Rewrite the stretch from the line containing "will tap(40, 26)." through the line containing "click(x=72, y=25)", swapping "screenshot" for "screen capture" wherever it appears and leaving everything else untouched.
========
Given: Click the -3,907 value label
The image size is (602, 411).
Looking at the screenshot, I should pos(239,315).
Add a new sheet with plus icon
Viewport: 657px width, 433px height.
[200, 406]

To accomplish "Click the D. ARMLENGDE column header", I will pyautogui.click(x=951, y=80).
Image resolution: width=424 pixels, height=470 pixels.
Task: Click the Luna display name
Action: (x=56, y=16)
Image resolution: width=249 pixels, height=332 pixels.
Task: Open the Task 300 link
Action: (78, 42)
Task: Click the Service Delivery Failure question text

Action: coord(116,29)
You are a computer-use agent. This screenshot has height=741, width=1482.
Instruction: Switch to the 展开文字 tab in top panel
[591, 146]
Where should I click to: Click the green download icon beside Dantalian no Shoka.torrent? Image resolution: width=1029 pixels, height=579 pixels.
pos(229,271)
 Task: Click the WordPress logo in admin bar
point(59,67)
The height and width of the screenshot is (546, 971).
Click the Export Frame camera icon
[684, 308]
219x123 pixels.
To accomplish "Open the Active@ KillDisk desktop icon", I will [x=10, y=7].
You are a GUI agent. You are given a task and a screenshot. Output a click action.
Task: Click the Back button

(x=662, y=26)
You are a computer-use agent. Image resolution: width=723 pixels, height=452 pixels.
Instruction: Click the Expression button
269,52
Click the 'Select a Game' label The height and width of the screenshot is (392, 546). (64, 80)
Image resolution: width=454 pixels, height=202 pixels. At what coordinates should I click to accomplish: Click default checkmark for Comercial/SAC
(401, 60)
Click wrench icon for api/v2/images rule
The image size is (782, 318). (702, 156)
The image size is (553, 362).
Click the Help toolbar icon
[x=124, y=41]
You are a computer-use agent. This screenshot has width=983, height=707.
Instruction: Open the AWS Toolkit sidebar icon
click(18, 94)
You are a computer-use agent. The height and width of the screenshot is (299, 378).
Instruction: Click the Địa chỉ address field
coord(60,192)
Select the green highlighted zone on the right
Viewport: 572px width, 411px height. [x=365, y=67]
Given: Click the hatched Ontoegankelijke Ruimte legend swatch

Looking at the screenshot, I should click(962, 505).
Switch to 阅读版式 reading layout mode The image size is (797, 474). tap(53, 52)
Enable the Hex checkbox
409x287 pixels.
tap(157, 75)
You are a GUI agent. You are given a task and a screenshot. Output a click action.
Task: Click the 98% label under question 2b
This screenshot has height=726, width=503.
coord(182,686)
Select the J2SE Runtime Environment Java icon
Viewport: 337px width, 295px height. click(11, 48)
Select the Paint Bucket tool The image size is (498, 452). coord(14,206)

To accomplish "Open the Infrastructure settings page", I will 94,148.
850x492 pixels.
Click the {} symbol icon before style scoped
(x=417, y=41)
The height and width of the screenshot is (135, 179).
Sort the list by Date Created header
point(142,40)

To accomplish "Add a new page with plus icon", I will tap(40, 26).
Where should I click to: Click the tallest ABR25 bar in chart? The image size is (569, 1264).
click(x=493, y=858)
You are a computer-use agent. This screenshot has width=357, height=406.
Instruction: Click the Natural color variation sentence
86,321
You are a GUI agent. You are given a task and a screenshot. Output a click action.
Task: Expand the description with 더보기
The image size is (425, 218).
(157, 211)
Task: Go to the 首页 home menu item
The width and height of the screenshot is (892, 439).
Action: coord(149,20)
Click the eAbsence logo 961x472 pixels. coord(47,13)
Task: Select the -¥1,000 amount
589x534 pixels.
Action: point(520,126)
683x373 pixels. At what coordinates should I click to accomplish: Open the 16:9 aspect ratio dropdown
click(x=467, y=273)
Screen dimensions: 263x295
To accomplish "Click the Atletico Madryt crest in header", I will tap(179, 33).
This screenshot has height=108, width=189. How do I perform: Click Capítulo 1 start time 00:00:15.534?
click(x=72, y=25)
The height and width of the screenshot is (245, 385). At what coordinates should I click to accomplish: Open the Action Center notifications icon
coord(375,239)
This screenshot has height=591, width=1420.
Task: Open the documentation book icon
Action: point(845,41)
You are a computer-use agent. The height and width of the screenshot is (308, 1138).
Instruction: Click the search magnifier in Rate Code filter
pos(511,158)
========
SOLUTION FOR THIS EXERCISE =>
To accomplish "Add a new page with plus icon", I will tap(40, 26).
Where should I click to: Click the tallest ABR25 bar in chart? The image size is (569, 1264).
click(x=493, y=858)
You are a computer-use agent. This screen capture has width=357, height=406.
Instruction: Click the Natural color variation sentence
86,321
You are a GUI agent. You are given a task and a screen capture. Output a click action.
Task: Expand the description with 더보기
The image size is (425, 218).
(157, 211)
Task: Go to the 首页 home menu item
The width and height of the screen capture is (892, 439).
Action: coord(149,20)
Click the eAbsence logo 961x472 pixels. coord(47,13)
Task: Select the -¥1,000 amount
589x534 pixels.
Action: point(520,126)
683x373 pixels. At what coordinates should I click to accomplish: Open the 16:9 aspect ratio dropdown
click(x=467, y=273)
Screen dimensions: 263x295
To accomplish "Click the Atletico Madryt crest in header", I will tap(179, 33).
This screen capture has height=108, width=189. How do I perform: Click Capítulo 1 start time 00:00:15.534?
click(x=72, y=25)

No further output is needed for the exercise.